Amazon’s plan to automate hundreds of thousands of warehouse roles isn’t just a corporate efficiency play; it’s a preview of what happens when the middle of the labour market disappears. The jobs that once formed the backbone of stable, suburban lives — skilled enough to pay a mortgage, routine enough to be widely available — are being eaten up. AI and robotics take care of the predictable tasks, while what remains drifts towards either high-skill technical work or low-wage service labour.
The erosion of the centre
That hollowing-out is already shaping politics. The old centrist coalition — white-collar managers, skilled trades, clerical workers — is dissolving. In its place, we see two groups pulling further apart: the hyper-connected, globally mobile professionals who build and profit from automation, and the increasingly precarious majority who feel automation happening to them.
When both sides vote, they do so for very different futures — but the cruel irony is that the “different future” many in the precarious majority are voting for often serves the interests of the hyper-rich. The rage against elites is quietly redirected by those very elites, repackaged into culture wars and nationalist fantasies that leave wealth and power untouched. While ordinary voters demand someone to burn the system down, figures like Musk and his peers are busy redesigning it in their own image.

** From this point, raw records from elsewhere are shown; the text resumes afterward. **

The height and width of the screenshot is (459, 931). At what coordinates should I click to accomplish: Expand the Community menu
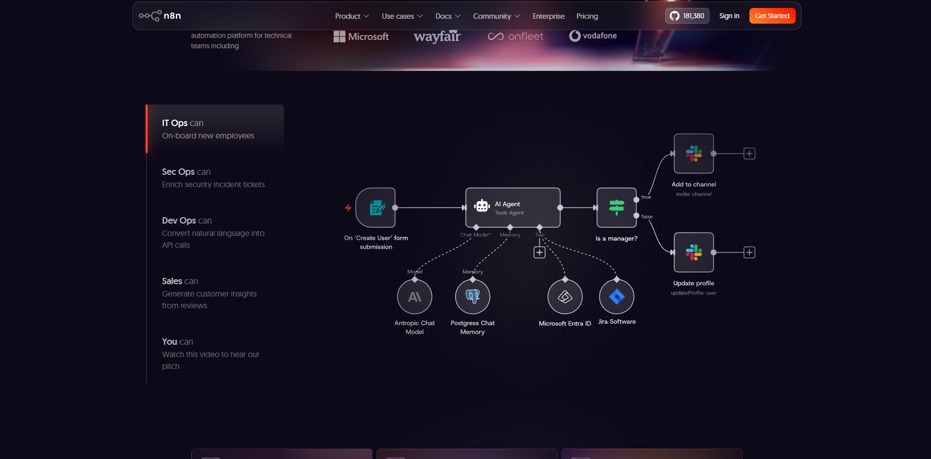click(496, 16)
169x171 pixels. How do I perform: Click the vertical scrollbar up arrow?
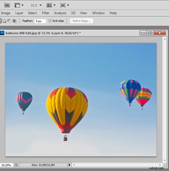tap(165, 39)
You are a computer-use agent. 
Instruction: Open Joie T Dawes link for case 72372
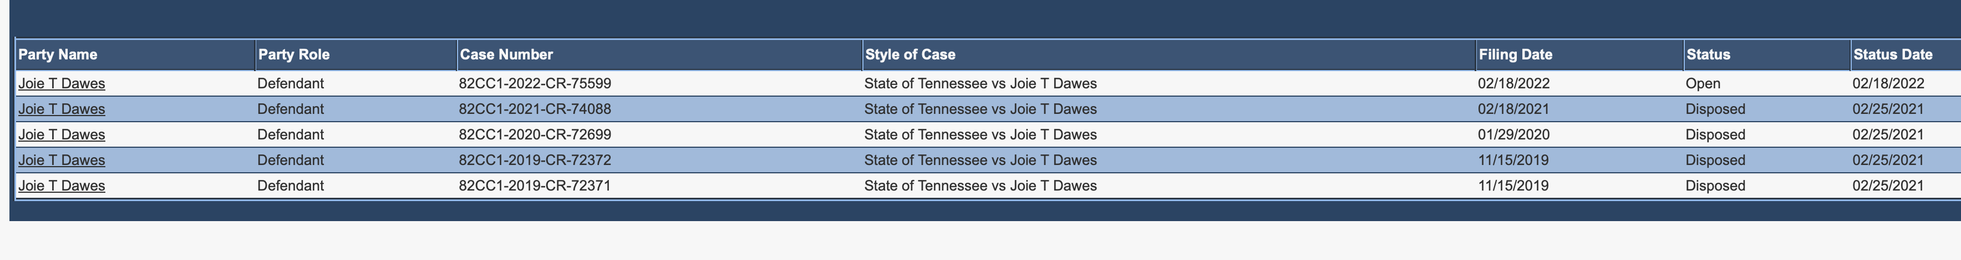(x=62, y=160)
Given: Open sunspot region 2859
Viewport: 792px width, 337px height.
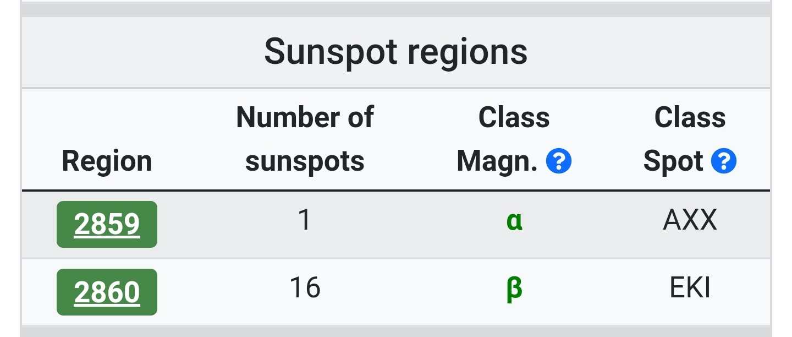Looking at the screenshot, I should tap(107, 224).
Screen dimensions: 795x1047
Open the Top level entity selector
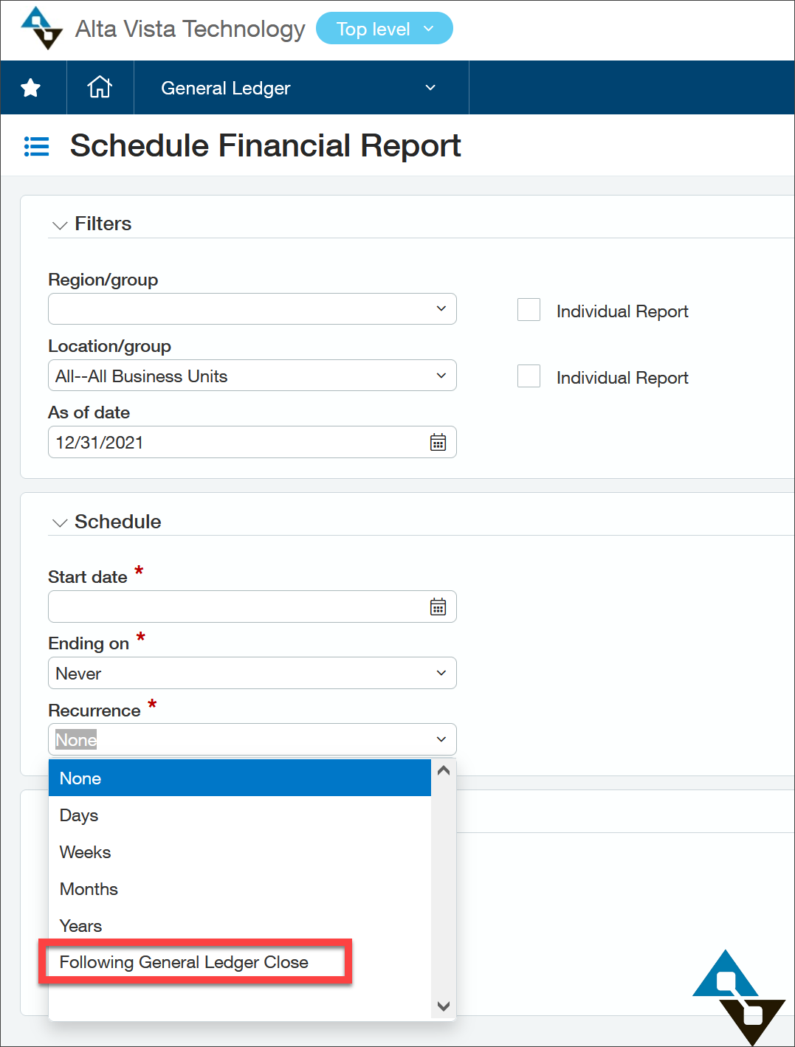pyautogui.click(x=385, y=29)
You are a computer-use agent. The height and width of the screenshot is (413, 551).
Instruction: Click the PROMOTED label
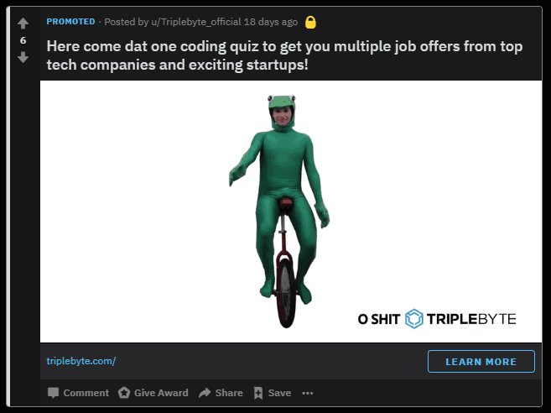[70, 22]
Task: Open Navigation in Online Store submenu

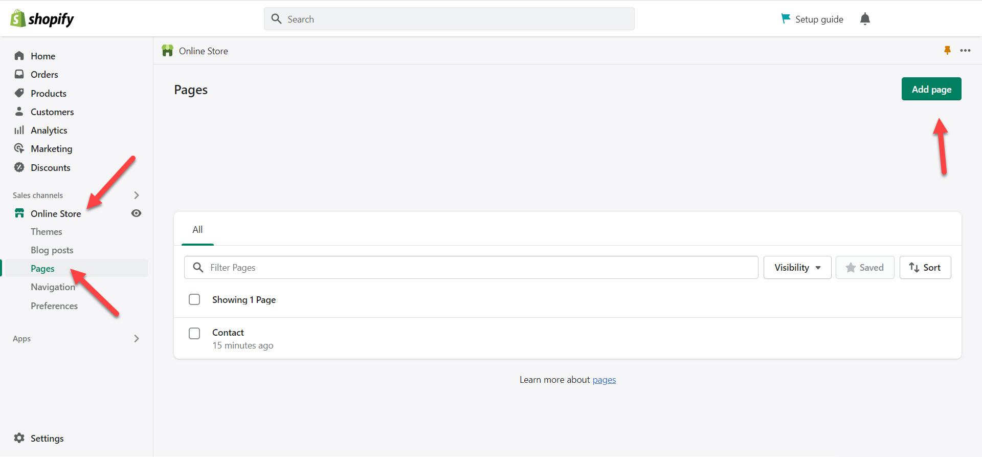Action: point(53,287)
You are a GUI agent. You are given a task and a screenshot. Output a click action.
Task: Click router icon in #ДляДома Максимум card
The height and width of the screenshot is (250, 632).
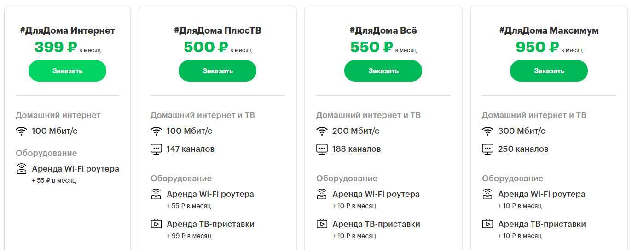click(487, 194)
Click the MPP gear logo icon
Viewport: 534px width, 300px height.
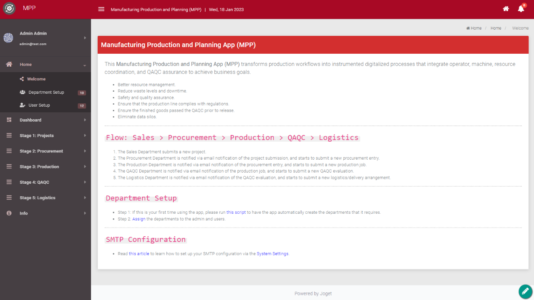(x=9, y=9)
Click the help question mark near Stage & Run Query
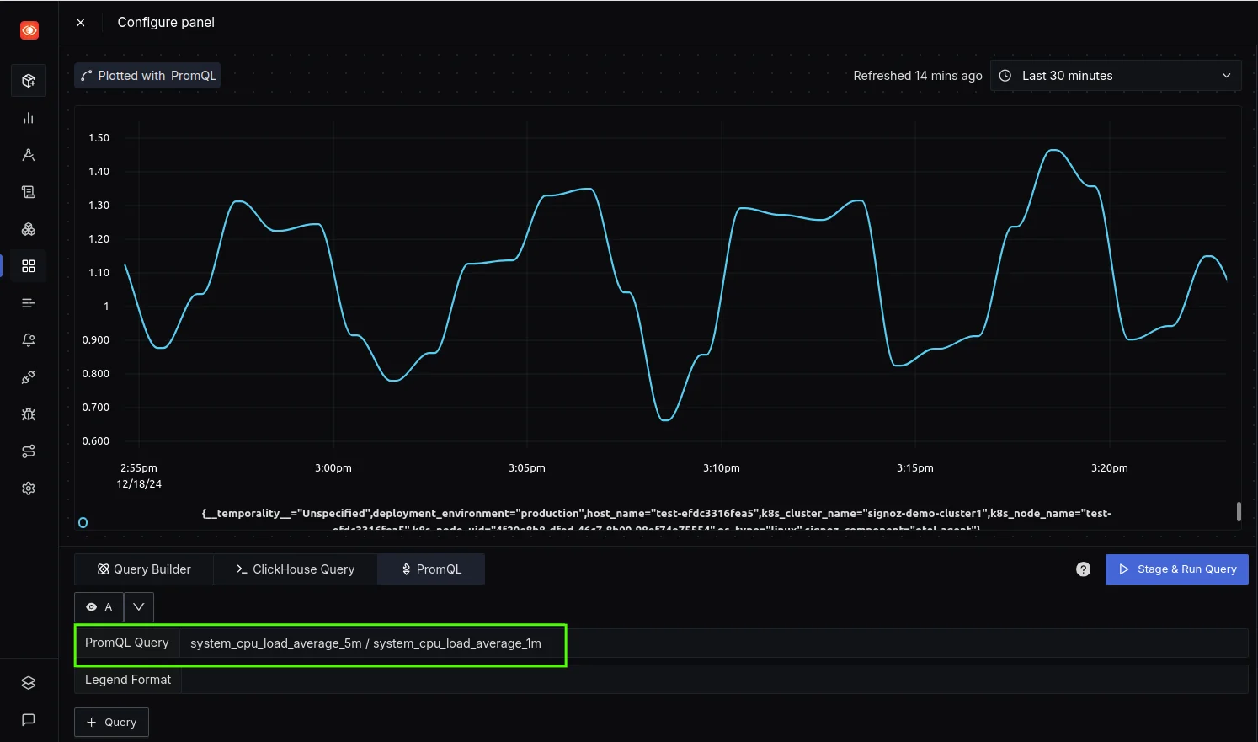This screenshot has width=1258, height=742. coord(1082,569)
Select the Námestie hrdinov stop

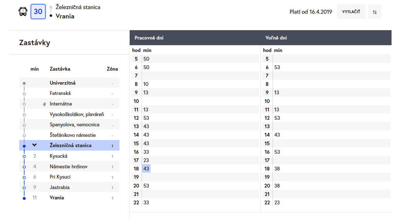[69, 167]
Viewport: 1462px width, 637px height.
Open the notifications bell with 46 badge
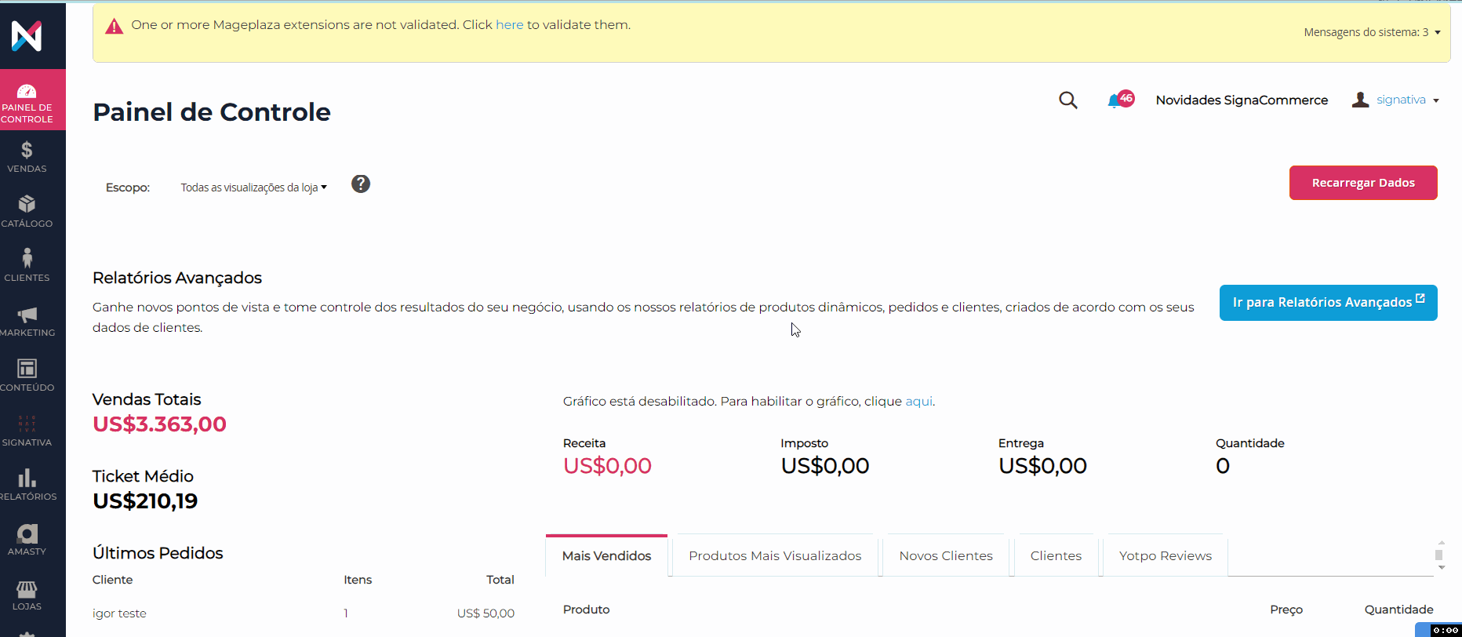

The populist movements of the last decade weren’t an aberration; they were the early symptoms of this transformation. The Brexit vote, Trump’s rise, France’s gilets jaunes — all drew energy from the sense that effort no longer leads to reward, that institutions have broken their side of the deal. If Amazon can replace half a million jobs with robots while politicians call it “innovation”, why trust anyone promising that work still pays?
A future up for grabs
In theory, automation could free people from drudgery and rebalance economies. In practice, under capitalism, it won’t. The benefits of technology flow to capital, not labour — and robots, algorithms and data centres are capital. The system is doing exactly what it’s built to do: concentrate ownership, reduce labour costs (and labour agency), and expand returns for those who already hold power.
Western politics keeps pretending there’s a technical fix for what is, at heart, a structural problem. You can’t regulate your way out of a system designed to extract value from workers and hand it to shareholders. Apprenticeship schemes and AI ethics panels won’t rebuild the social contract, because capitalism no longer needs one.
Without an alternative — not a reform, but a replacement — the missing middle will keep voting for anyone who promises to tear it all down.
And one day, they’ll get their wish.